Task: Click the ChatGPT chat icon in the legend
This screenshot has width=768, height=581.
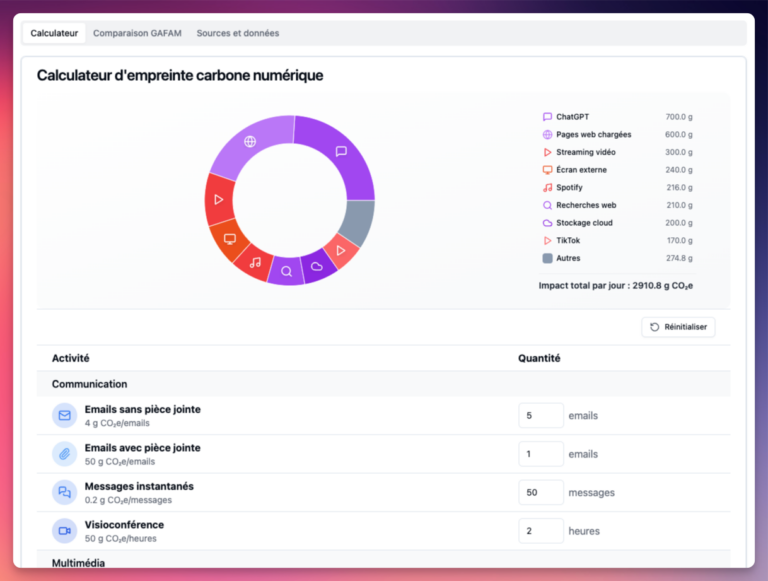Action: (547, 117)
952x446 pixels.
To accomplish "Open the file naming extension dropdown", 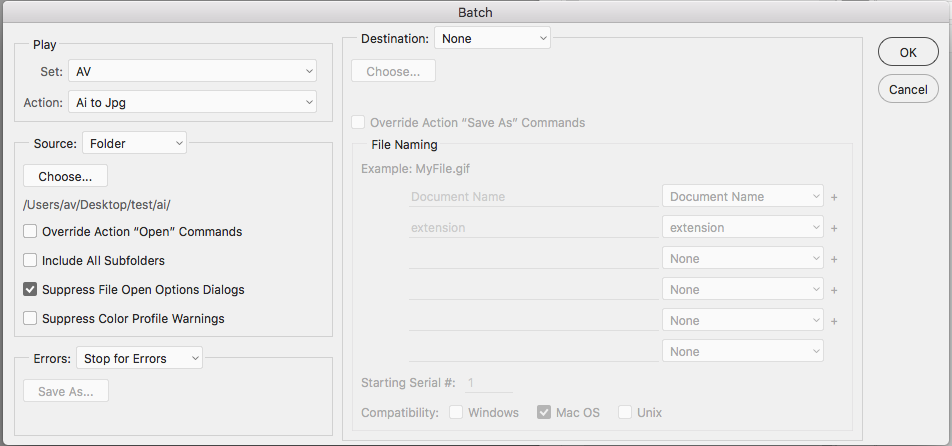I will pyautogui.click(x=742, y=228).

──────

Please pick out each of the rows above that contains the word "screenshot", matching case exactly, and copy those lines.

▶ _RESPONSE TO THE EXERCISE_
This screenshot has width=768, height=581.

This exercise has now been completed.